Mixing time of the conditional backward sampling particle filter
Joona Karjalainen, Anthony Lee, Sumeetpal S. Singh, Matti Vihola
TL;DR
This paper proves that the conditional backward sampling particle filter (CBPF) achieves $O(T \log T)$ mixing time under a strong mixing condition, with a practically implementable coupling of two CBPFs driving unbiased, finite-variance estimators at cost $O(T \log T)$. It introduces several coupling strategies (joint/independent maximal couplings and index-based variants) and analyzes their computational trade-offs, showing that state-based couplings often outperform index-based ones in long horizons. The results are demonstrated through four applications, including stochastic gradient maximum likelihood and calcium imaging, highlighting the CBPF’s scalability and its potential for efficient smoothing and gradient estimation in complex HMMs. Overall, the work bridges theory and practice by delivering rigorous mixing-time guarantees for CBPF and practical unbiased estimators that can benefit a wide range of time-series inference tasks.
Abstract
The conditional backward sampling particle filter (CBPF) is a powerful Markov chain Monte Carlo sampler for general state space hidden Markov model (HMM) smoothing. It was proposed as an improvement over the conditional particle filter (CPF), which has an $O(T^2)$ complexity under a general `strong' mixing assumption, where $T$ is the time horizon. Empirical evidence of the superiority of the CBPF over the CPF has never been theoretically quantified.

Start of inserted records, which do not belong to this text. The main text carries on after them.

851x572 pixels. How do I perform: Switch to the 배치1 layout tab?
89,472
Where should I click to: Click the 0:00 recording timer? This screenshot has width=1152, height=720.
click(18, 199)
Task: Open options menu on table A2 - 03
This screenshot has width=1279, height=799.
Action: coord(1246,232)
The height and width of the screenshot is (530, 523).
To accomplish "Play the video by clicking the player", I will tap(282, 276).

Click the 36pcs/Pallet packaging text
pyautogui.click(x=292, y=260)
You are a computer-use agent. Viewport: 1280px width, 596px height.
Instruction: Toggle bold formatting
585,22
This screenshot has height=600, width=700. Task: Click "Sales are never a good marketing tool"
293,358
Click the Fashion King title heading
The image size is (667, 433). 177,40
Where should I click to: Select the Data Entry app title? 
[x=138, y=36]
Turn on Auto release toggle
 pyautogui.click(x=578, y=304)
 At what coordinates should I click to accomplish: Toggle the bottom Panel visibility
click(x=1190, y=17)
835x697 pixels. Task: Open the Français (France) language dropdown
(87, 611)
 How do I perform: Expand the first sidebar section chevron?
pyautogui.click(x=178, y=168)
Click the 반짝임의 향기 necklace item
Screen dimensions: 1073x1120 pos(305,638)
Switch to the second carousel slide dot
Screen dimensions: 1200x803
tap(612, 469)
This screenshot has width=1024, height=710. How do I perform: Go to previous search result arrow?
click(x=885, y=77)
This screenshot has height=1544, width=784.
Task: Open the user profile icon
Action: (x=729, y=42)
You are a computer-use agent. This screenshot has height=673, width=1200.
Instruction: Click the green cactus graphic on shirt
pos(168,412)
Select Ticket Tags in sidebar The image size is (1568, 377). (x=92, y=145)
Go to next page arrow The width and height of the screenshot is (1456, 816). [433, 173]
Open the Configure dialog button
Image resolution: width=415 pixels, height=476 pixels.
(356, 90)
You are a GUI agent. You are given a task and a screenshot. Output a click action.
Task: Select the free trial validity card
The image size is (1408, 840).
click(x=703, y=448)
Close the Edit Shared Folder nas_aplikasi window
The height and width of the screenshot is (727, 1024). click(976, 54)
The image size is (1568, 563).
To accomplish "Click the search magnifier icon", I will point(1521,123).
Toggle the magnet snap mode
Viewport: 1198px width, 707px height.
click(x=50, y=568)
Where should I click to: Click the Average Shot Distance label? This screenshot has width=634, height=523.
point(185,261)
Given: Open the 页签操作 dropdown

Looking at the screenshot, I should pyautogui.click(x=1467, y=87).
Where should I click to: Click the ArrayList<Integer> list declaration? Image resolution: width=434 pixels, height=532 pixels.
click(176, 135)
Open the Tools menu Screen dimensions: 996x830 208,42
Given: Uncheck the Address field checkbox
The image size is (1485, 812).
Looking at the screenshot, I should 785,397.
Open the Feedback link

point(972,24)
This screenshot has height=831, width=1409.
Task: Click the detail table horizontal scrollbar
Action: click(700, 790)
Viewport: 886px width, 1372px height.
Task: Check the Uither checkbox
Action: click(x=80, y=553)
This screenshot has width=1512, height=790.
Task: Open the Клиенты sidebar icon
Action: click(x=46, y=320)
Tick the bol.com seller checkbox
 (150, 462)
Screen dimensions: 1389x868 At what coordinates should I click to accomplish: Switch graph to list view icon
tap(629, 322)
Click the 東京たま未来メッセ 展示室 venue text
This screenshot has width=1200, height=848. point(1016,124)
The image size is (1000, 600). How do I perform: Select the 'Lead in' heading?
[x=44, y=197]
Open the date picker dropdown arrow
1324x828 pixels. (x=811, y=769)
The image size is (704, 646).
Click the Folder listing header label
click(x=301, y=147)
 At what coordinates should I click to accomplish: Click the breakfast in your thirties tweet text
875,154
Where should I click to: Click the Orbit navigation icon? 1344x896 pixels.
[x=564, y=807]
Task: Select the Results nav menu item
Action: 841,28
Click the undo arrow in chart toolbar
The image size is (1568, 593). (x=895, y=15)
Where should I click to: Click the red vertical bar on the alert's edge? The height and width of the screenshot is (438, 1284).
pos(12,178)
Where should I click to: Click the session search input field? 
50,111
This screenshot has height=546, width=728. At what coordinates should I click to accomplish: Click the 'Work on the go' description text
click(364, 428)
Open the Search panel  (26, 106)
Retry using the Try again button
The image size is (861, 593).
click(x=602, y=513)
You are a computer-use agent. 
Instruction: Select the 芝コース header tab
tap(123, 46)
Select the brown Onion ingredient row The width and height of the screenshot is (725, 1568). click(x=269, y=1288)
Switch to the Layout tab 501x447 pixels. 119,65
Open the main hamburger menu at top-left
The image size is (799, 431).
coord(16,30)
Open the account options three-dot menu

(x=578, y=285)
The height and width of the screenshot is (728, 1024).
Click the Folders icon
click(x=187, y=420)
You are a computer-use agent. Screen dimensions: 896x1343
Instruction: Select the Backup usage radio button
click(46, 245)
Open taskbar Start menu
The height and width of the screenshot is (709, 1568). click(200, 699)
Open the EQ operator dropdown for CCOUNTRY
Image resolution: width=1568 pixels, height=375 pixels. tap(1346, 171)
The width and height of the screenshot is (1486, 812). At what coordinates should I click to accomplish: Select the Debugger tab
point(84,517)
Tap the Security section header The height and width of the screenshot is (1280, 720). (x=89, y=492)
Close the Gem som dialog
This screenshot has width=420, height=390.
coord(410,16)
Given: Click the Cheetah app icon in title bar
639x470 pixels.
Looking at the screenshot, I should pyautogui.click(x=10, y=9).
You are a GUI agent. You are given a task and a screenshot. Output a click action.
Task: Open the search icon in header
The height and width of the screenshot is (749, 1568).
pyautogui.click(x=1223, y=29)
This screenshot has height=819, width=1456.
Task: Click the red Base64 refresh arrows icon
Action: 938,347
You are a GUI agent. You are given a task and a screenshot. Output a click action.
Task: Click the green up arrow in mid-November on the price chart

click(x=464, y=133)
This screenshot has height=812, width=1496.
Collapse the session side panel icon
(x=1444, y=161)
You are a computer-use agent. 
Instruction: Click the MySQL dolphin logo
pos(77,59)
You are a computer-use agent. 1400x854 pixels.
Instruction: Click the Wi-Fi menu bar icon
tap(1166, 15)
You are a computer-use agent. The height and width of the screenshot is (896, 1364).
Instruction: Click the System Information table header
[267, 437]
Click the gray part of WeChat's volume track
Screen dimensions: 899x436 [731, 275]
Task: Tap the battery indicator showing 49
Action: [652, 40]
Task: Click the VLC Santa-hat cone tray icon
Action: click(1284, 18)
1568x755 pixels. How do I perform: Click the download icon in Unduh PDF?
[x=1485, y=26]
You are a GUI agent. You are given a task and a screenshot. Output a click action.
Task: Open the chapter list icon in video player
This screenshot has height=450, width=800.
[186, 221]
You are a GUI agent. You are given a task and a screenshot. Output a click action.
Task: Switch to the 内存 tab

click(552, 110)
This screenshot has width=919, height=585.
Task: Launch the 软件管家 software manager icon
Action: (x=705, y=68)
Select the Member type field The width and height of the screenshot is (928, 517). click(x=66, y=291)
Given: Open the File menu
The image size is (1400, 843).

We show that the CBPF has $O(T \log T)$ time complexity under strong mixing: its mixing time is upper bounded by $O(\log T)$, for any sufficiently large number of particles $N$ independent of $T$. This $O(\log T)$ mixing time is optimal. To prove our main result, we introduce a novel coupling of two CBPFs, which employs a maximal coupling of two particle systems at each time instant. The coupling is implementable and we use it to construct unbiased, finite variance, estimates of functionals which have arbitrary dependence on the latent state's path, with a total expected cost of $O(T \log T)$. We use this to construct unbiased estimates of the HMM's score function, and also investigate other couplings which can exhibit improved behaviour. We demonstrate our methods on financial and calcium imaging applications.